(Excerpts from a dataset)
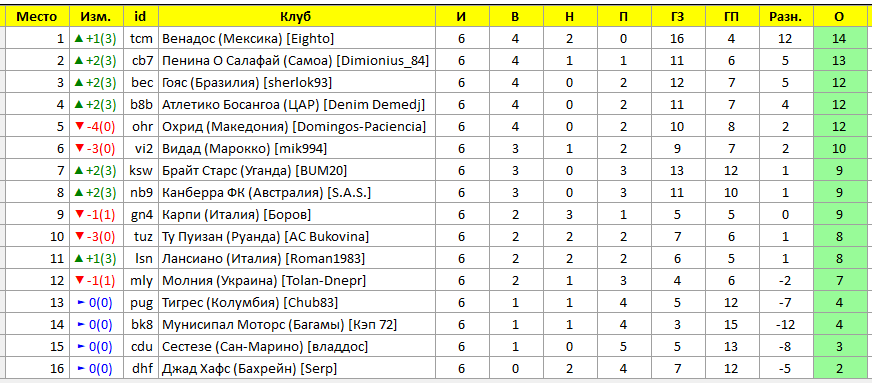
Task: Click the red arrow in Молния row
Action: (x=78, y=281)
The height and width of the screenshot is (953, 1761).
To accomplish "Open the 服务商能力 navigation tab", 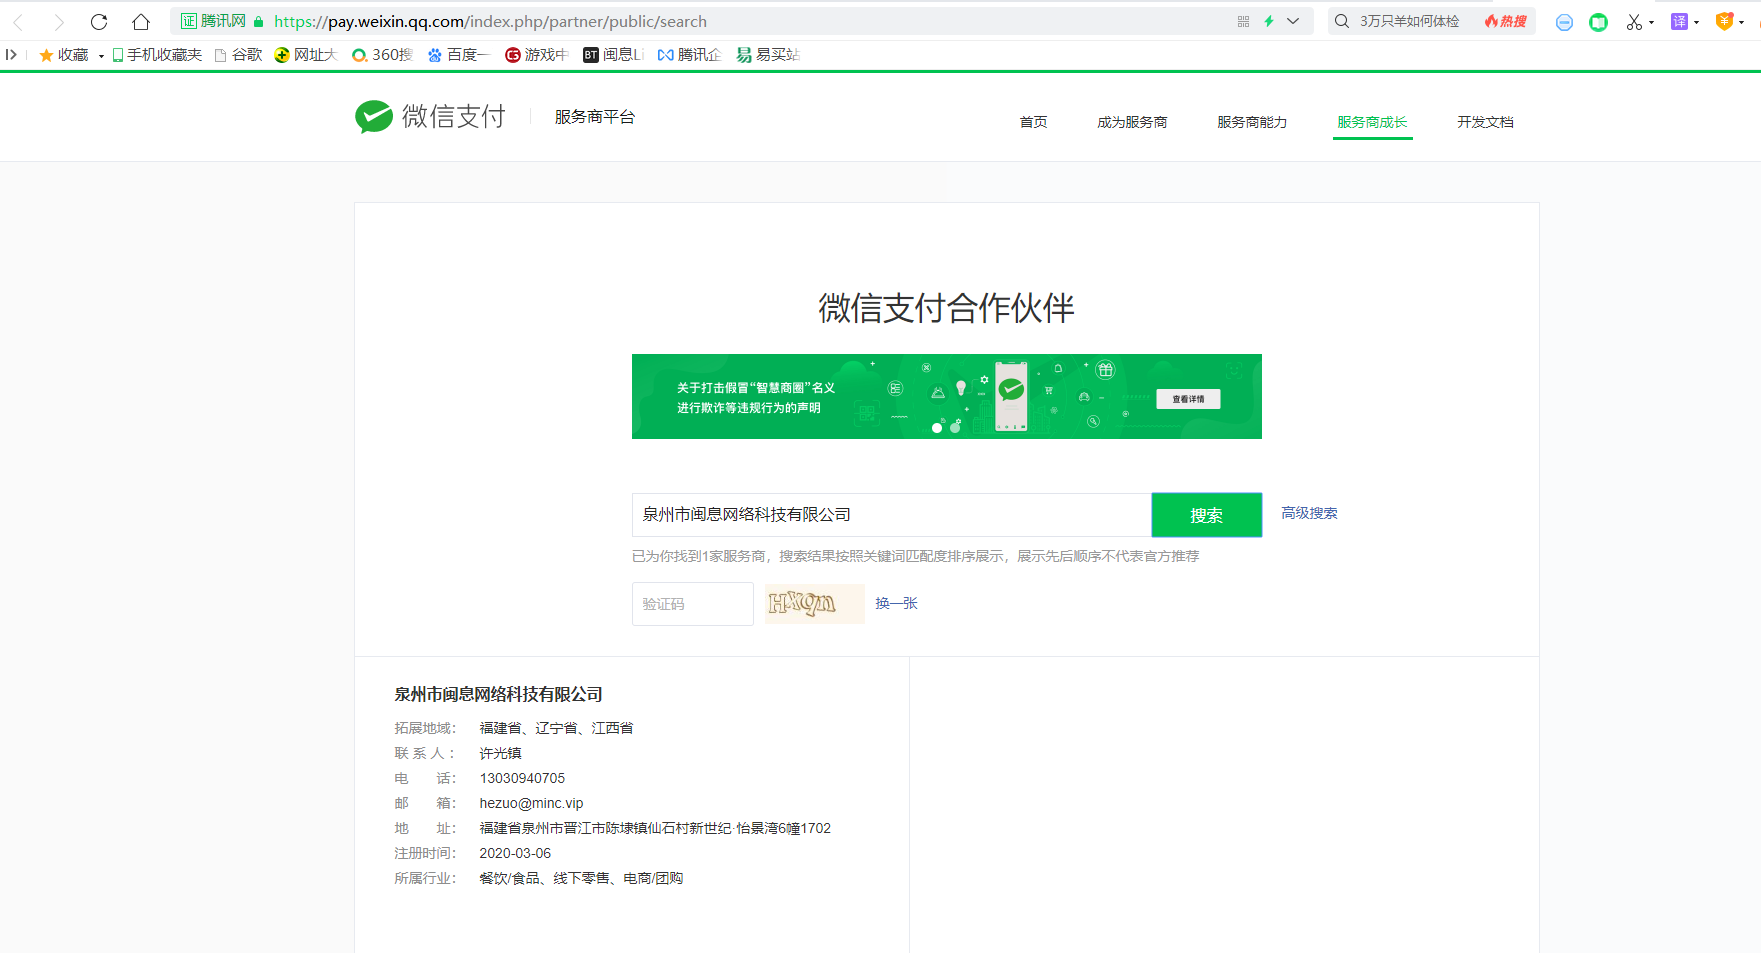I will (x=1252, y=122).
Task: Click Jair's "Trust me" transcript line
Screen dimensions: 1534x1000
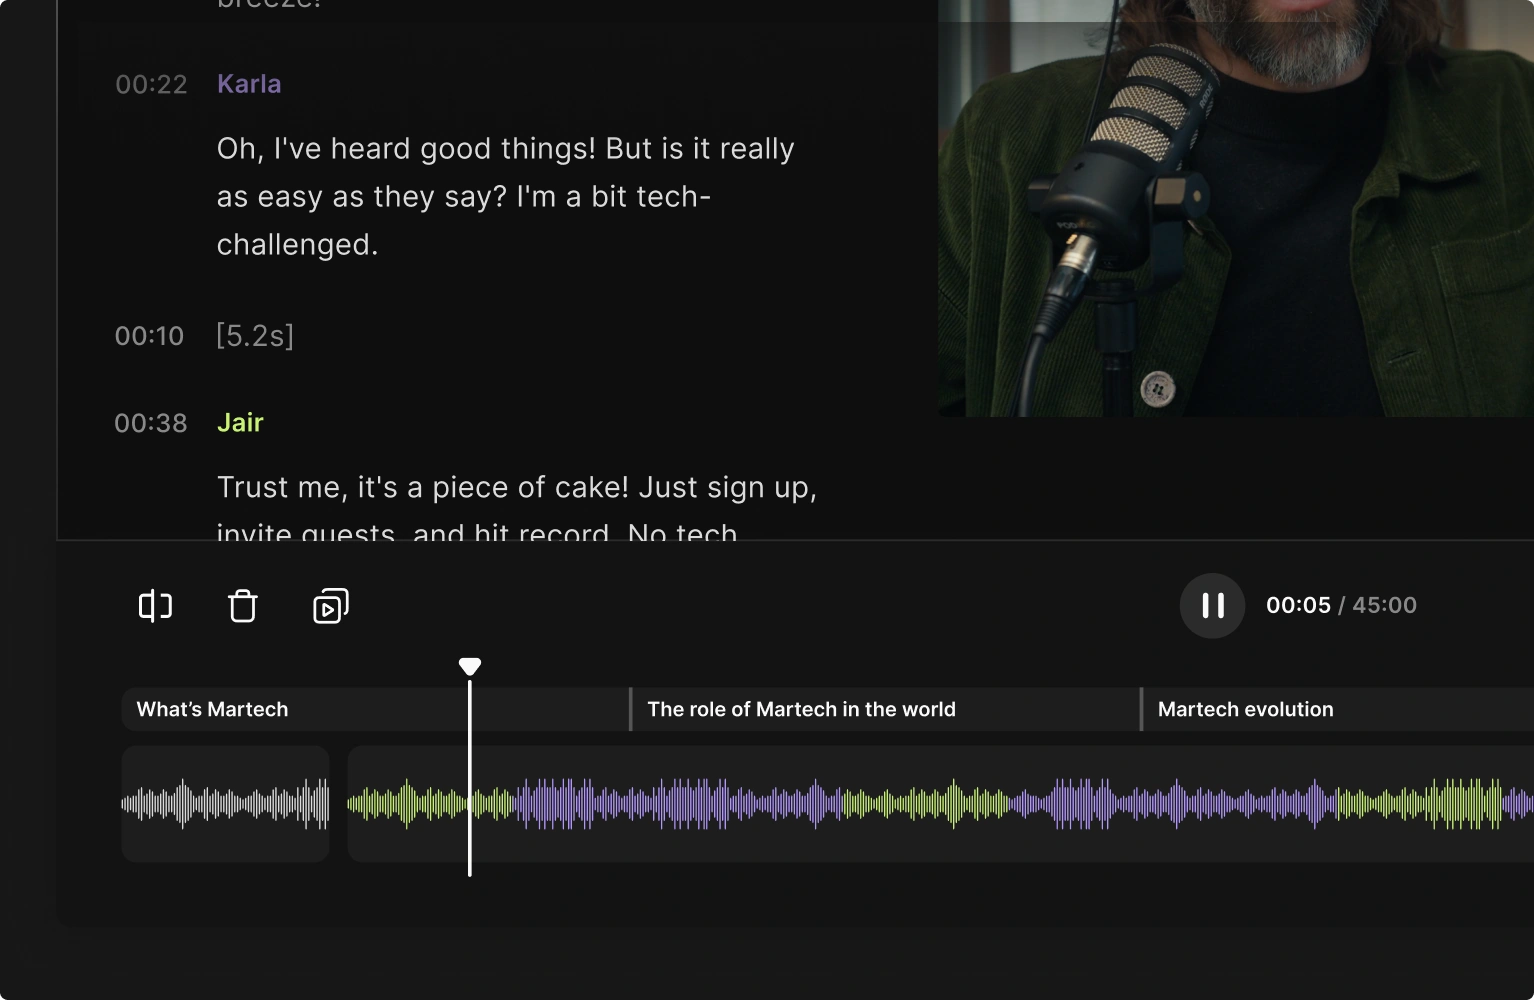Action: [516, 488]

◆ Work order ◆
Reproduce only the lines from the line with "Task: Click Jair's" to the end of the entries. Keep both ends, copy them exactly, and omit every picture.

◆ Response for this exercise ◆
Task: Click Jair's "Trust me" transcript line
Screen dimensions: 1534x1000
Action: [516, 488]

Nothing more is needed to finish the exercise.